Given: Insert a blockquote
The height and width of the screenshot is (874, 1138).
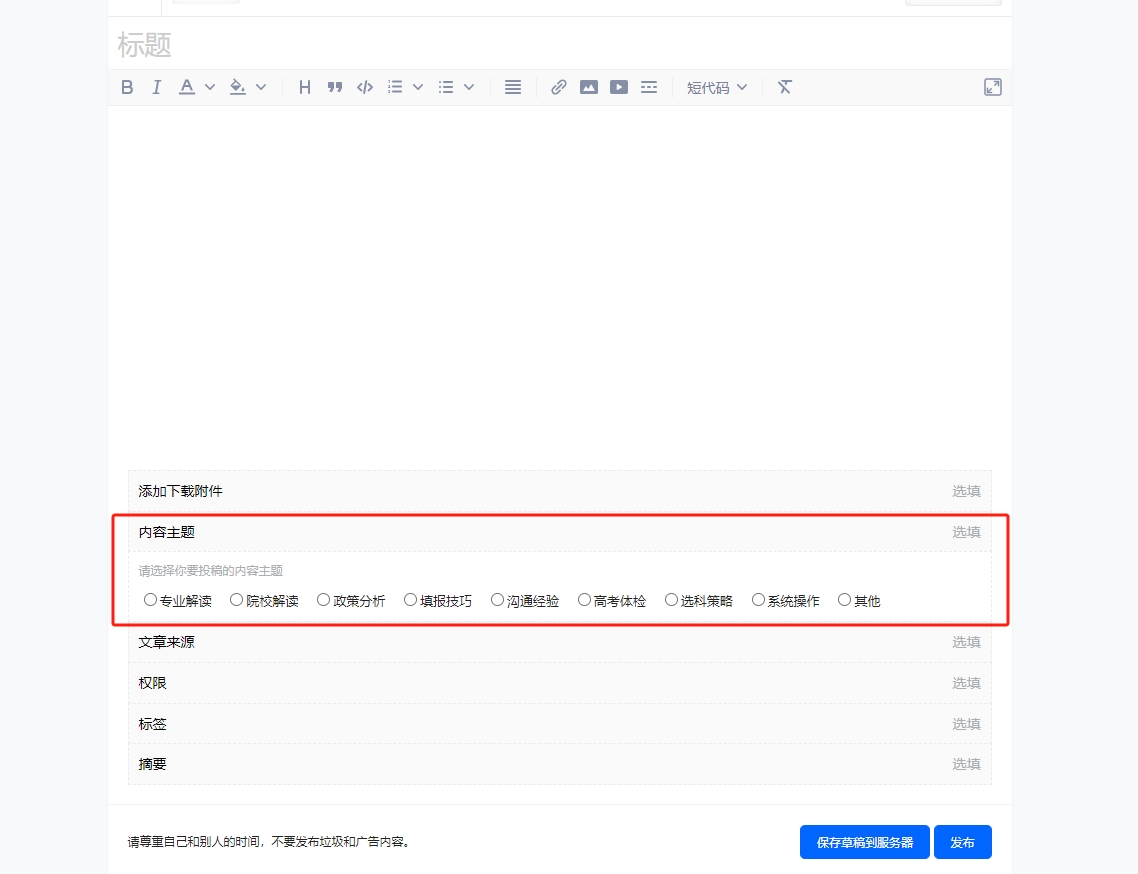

...

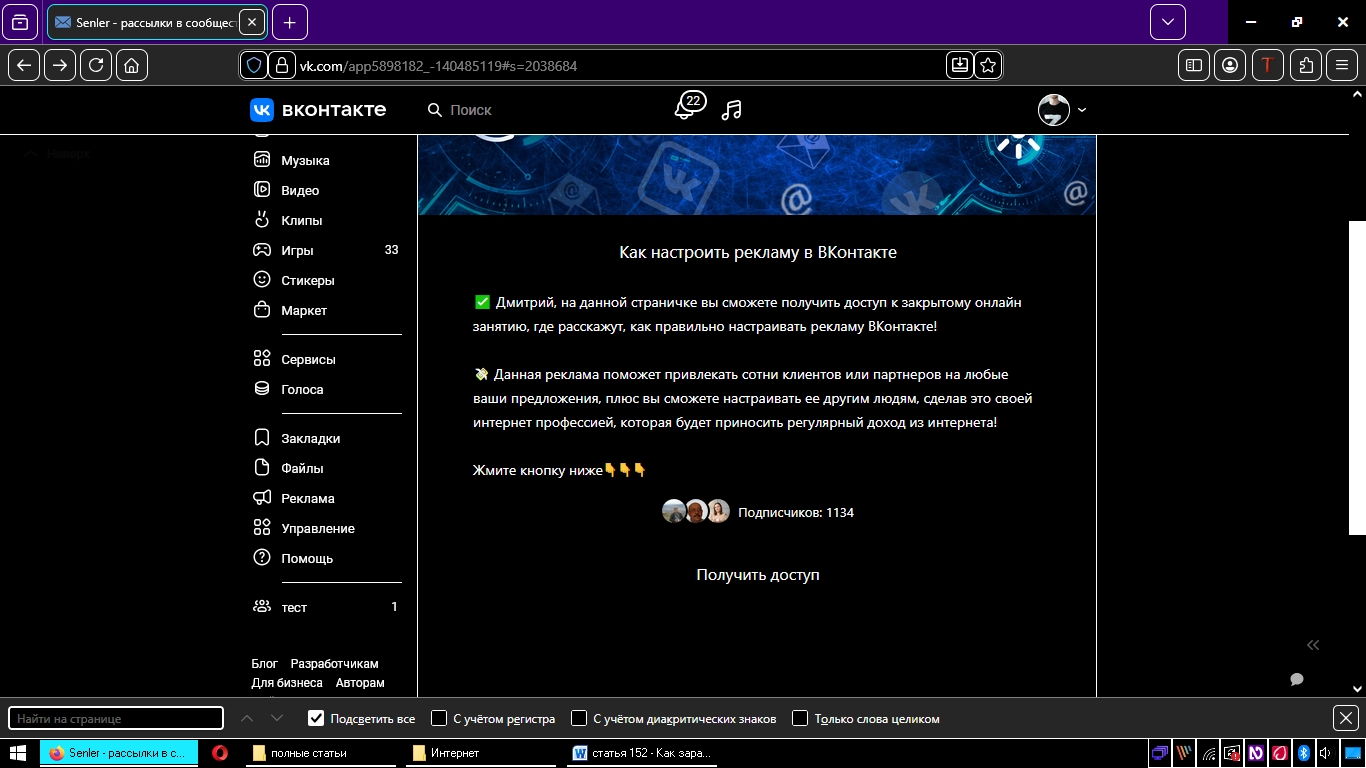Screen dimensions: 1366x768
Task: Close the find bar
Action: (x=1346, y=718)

==

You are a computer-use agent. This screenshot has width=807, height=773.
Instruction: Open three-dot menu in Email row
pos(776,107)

* Instructions for the task
Copy the data word for word, from the line with "You are a computer-use" up to and including the line with "pos(776,107)".

* Completed task
You are a computer-use agent. This screenshot has width=807, height=773.
Instruction: Open three-dot menu in Email row
pos(776,107)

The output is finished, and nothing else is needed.